*** TEXT SHOWN Section Begins ***
ROVI’s corporate governance takes the updated recommendations applicable to the Company into account. In particular, its internal regulations are adapted to the National Securities Market Commission’s (CNMV) Good Governance Code of Listed Companies, as well as its Technical Guide 3/2017 on audit committees at public-interest entities and Technical Guide 1/2019 on nomination and remuneration committees.
The Board of Directors is the Company’s chief decision-making, oversight and control body, except in matters reserved to the General Shareholders’ Meeting. It is responsible for approving the Risk Control and Management Policy, including both financial and non-financial risks, and periodically monitoring the internal information and control systems. The committees that report to the Board of Directors are the Audit Committee and the Nomination and Remuneration Commission.
Additionally, the Board of Directors integrates ESG criteria into its day-to-day management and activity. Specifically, it oversees ESG strategy and policy and guarantees that these aspects are implemented throughout the Company. In this respect, in December 2022, ROVI’s Board of Directors approved an ESG Master Plan at three years (2023-2025) as a roadmap to follow. It establishes strategic goals with which ROVI can aspire to continue to enhance its performance and extend its commitment throughout its value chain and with its stakeholders.
Likewise, we highlight the fact that the remuneration of the Board members who perform executive functions takes ESG criteria into account. Specifically, their remuneration is linked to the attainment of individual objectives, based on non-financial indicators. Since 2021, in addition to these objectives, the variable long-term remuneration has included certain qualitative parameters associated to objectives related to the pharmaceutical industry (GMP – Good Manufacturing Practices).
*** TEXT SHOWN Section Ends ***
*** DATA FOR REVIEW Section Begins ***
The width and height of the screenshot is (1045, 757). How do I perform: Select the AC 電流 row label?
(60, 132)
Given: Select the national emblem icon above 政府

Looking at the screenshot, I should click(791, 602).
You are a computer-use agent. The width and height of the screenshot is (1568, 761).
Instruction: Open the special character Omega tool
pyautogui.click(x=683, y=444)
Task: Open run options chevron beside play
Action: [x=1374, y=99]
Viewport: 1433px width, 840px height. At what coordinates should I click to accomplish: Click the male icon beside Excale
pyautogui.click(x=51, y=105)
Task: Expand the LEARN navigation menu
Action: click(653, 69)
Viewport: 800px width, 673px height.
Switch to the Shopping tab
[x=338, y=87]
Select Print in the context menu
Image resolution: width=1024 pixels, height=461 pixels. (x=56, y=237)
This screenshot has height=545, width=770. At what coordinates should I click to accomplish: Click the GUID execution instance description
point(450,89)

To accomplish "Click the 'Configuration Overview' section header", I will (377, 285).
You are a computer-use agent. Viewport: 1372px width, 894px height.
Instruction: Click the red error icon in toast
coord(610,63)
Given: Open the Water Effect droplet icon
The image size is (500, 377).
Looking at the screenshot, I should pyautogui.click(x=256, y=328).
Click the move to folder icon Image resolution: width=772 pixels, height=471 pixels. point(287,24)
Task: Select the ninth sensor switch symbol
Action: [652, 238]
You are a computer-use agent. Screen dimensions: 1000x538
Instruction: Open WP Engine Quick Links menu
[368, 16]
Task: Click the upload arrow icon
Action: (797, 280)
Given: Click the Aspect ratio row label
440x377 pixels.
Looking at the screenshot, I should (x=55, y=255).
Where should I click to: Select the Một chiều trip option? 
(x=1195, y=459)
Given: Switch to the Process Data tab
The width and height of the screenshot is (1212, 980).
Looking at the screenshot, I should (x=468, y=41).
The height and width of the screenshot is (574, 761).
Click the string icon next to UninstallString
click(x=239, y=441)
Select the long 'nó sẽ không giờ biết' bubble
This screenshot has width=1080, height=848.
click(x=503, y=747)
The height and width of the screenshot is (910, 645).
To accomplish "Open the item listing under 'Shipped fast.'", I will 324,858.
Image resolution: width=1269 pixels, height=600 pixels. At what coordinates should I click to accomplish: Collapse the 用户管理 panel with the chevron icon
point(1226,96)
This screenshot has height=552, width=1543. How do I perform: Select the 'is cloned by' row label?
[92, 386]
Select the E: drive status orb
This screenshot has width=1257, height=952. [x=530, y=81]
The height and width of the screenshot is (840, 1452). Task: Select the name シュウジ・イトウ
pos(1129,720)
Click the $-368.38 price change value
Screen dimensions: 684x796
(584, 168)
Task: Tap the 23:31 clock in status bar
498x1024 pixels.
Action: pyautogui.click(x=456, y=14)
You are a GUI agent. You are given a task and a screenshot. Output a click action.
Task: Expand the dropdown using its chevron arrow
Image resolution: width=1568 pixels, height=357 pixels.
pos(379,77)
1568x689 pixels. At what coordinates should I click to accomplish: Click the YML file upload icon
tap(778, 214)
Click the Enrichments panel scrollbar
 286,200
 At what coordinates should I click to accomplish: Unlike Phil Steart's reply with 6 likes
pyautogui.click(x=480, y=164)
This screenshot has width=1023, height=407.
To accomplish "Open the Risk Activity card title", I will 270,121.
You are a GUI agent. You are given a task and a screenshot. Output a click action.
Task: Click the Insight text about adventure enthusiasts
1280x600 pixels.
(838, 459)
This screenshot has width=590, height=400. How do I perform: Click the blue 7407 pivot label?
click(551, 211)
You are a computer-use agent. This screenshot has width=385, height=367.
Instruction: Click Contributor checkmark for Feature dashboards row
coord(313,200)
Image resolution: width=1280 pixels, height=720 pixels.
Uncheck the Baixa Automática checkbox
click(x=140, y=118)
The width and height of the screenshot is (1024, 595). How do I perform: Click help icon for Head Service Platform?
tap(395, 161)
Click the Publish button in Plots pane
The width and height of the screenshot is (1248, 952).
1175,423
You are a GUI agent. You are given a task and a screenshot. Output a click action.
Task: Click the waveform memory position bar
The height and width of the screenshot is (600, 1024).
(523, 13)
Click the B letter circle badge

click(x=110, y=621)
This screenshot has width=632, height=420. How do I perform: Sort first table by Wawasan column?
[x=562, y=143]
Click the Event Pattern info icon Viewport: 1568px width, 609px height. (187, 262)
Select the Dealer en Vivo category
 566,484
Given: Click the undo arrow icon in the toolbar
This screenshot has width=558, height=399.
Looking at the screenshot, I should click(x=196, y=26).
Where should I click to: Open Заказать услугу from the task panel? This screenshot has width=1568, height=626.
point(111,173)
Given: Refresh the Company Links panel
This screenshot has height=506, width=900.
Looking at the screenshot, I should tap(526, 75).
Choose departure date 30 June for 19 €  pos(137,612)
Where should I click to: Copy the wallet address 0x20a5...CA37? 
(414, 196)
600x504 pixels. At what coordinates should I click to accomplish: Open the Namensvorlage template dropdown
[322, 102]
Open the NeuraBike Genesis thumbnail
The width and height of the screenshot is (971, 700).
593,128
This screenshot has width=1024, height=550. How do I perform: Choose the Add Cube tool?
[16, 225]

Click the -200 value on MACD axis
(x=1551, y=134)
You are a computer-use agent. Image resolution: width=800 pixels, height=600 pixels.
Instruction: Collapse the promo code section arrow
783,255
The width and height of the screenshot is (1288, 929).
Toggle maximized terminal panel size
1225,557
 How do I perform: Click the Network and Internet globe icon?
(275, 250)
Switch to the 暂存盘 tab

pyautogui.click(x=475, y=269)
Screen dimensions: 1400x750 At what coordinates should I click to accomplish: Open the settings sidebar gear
*** DATA FOR REVIEW Section Ends ***
• _EXERCISE DIRECTIONS_
List every governing body or committee of ROVI that the corporate governance text names.

• _REPLY_
- Board of Directors
- General Shareholders' Meeting
- Audit Committee
- Nomination and Remuneration Commission